▶ **Enunciado**
Por favor, actualiza las líneas desde el principio hasta la que contiene "pyautogui.click(x=621, y=337)", inclusive, cambiando "Screen dimensions" por "Screen size" y sin tocar nada más. Entrega solo esas líneas.

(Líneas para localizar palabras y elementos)
┄┄┄┄┄┄┄┄┄┄┄┄┄┄┄┄┄┄┄┄

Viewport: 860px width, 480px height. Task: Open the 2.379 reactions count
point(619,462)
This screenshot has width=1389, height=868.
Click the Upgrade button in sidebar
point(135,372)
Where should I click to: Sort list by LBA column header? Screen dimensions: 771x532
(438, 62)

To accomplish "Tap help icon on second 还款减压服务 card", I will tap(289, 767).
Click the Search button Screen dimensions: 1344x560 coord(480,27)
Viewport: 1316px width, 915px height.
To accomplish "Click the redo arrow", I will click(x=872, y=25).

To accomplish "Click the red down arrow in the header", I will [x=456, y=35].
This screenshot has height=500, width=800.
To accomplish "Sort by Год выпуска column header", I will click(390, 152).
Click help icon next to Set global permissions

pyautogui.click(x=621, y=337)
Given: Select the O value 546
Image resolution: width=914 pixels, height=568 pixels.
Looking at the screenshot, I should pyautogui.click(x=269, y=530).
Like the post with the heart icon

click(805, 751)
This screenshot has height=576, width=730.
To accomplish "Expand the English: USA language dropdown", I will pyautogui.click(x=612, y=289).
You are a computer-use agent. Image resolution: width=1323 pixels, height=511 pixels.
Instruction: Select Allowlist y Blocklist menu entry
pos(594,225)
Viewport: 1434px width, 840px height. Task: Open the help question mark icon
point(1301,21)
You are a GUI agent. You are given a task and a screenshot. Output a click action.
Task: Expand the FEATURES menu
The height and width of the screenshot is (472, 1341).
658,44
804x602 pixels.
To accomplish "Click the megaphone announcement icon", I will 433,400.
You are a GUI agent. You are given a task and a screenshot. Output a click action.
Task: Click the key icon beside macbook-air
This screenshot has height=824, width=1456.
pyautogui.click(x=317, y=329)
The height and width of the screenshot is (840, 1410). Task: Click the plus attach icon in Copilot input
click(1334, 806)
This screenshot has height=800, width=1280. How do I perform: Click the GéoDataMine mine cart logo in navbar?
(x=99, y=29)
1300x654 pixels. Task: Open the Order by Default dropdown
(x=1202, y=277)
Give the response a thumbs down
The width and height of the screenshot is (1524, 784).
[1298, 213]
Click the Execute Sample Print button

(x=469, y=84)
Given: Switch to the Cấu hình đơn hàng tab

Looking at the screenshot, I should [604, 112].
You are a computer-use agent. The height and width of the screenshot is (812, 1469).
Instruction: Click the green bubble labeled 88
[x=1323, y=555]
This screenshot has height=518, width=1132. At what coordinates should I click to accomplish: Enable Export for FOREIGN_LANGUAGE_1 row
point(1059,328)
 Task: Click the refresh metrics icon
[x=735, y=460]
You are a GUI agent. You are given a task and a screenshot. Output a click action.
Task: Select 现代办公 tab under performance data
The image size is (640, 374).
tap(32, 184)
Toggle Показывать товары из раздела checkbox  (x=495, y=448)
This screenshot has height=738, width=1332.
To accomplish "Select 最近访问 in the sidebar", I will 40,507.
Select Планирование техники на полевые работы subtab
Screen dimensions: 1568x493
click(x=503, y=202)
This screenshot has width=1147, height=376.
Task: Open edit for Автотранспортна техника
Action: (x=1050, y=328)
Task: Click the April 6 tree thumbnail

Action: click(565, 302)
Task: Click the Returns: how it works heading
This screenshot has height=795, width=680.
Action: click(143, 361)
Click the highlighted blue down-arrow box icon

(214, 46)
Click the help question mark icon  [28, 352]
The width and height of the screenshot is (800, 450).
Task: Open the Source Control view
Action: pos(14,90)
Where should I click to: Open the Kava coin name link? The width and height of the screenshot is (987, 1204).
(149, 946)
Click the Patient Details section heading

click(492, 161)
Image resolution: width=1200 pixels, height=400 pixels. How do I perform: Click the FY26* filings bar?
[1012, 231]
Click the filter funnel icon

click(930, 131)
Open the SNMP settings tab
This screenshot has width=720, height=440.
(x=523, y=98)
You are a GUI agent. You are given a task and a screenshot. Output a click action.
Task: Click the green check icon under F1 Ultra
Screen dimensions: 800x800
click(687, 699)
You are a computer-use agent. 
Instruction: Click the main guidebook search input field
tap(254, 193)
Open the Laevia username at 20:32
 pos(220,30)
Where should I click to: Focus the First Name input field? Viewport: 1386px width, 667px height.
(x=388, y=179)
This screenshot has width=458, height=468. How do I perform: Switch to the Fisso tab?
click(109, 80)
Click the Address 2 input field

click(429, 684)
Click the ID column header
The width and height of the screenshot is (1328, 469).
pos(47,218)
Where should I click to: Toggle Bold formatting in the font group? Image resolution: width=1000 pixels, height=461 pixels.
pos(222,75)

┄┄┄┄┄┄┄┄┄┄┄┄┄┄┄┄┄┄┄┄

▶ **Respuesta**
Viewport: 860px width, 480px height. Task: Open the 2.379 reactions count
point(619,462)
This screenshot has width=1389, height=868.
Click the Upgrade button in sidebar
point(135,372)
Where should I click to: Sort list by LBA column header? Screen size: 771x532
(438, 62)

To accomplish "Tap help icon on second 还款减压服务 card", I will tap(289, 767).
Click the Search button Screen size: 1344x560 coord(480,27)
Viewport: 1316px width, 915px height.
To accomplish "Click the redo arrow", I will click(x=872, y=25).

To accomplish "Click the red down arrow in the header", I will [x=456, y=35].
This screenshot has height=500, width=800.
To accomplish "Sort by Год выпуска column header", I will click(390, 152).
Click help icon next to Set global permissions

pyautogui.click(x=621, y=337)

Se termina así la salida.